Research Papers

Dynamics and Realization of a Feedback-Controlled Nonlinear Isolator With Variable Time Delay

[+] Author and Article Information
Xiuting Sun

School of Mechanical Engineering,
University of Shanghai for Science and
516 JunGong Road,
Shanghai 200093, China
e-mail: sunxiuting@usst.edu.cn

Feng Wang

School of Aerospace Engineering and
Applied Mechanics,
Tongji University,
1239 Siping Road,
Shanghai 200092, China
e-mail: 15wangfeng@tongji.edu.cn

Jian Xu

School of Aerospace Engineering and
Applied Mechanics,
Tongji University,
1239 Siping Road,
Shanghai 200092, China
e-mail: xujian@tongji.edu.cn

1Corresponding author.

Contributed by the Technical Committee on Vibration and Sound of ASME for publication in the JOURNAL OF VIBRATION AND ACOUSTICS. Manuscript received June 19, 2018; final manuscript received August 28, 2018; published online October 23, 2018. Assoc. Editor: Stefano Lenci.

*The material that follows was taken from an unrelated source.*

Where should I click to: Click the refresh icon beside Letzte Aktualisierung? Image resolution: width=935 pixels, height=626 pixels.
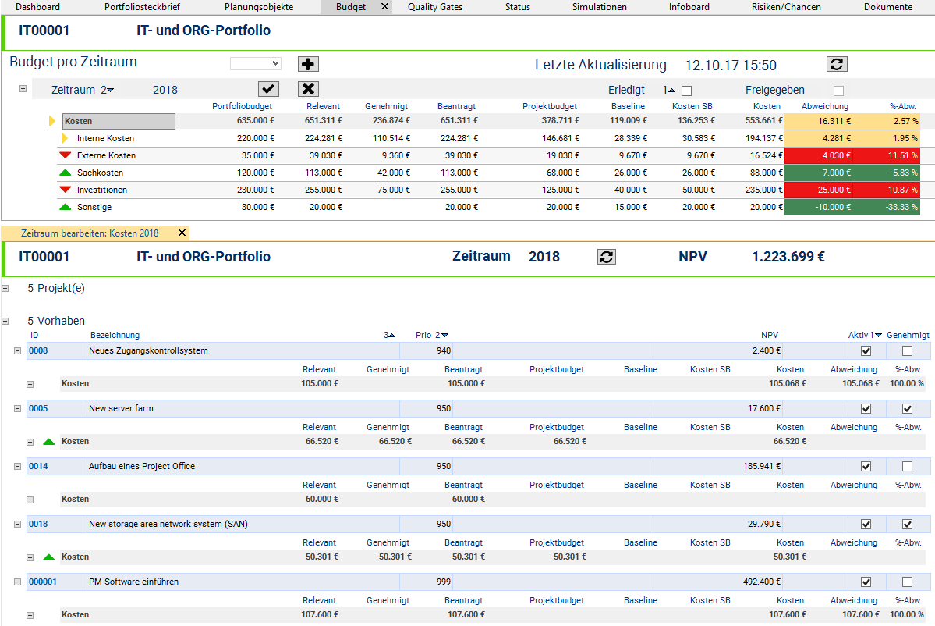[x=837, y=64]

J. Vib. Acoust 141(2), 021005 (Oct 23, 2018) (13 pages) Paper No: VIB-18-1272; doi: 10.1115/1.4041369 History: Received June 19, 2018; Revised August 28, 2018

In this paper, time-delayed feedback (TD-FB) control is introduced for a nonlinear vibration isolator (NL-VI), and the isolation effectiveness features are investigated theoretically and experimentally. In the feedback control loop, compound control with constant and variable time delays is considered. First, a stability analysis is conducted to determine the range of control parameters for stable zero equilibrium without excitation. Next, the nonlinear resonance frequency and the nonlinear vibration attenuation are studied by the method of multiple scales (MMS) to demonstrate the mechanism of TD-FB control. The results of the nonlinear vibration performances show that large variable time delays can improve the vibration suppression. Additionally, the mechanism for the time delay is not only to tune the equivalent stiffness and damping but also to induce effective isolation bandgap at high frequency. Therefore, the variable time delay is assumed as the function of frequency to meet different requirements at different frequency bands. The relevant experiment verifies the improvement of designed variable time delay on isolation performances in different frequency bands. Due to the improvement of isolation performances by compound time delay feedback control on nonlinear systems, it can be applied in the fields of ships, flexible structure in aerospace and aviation.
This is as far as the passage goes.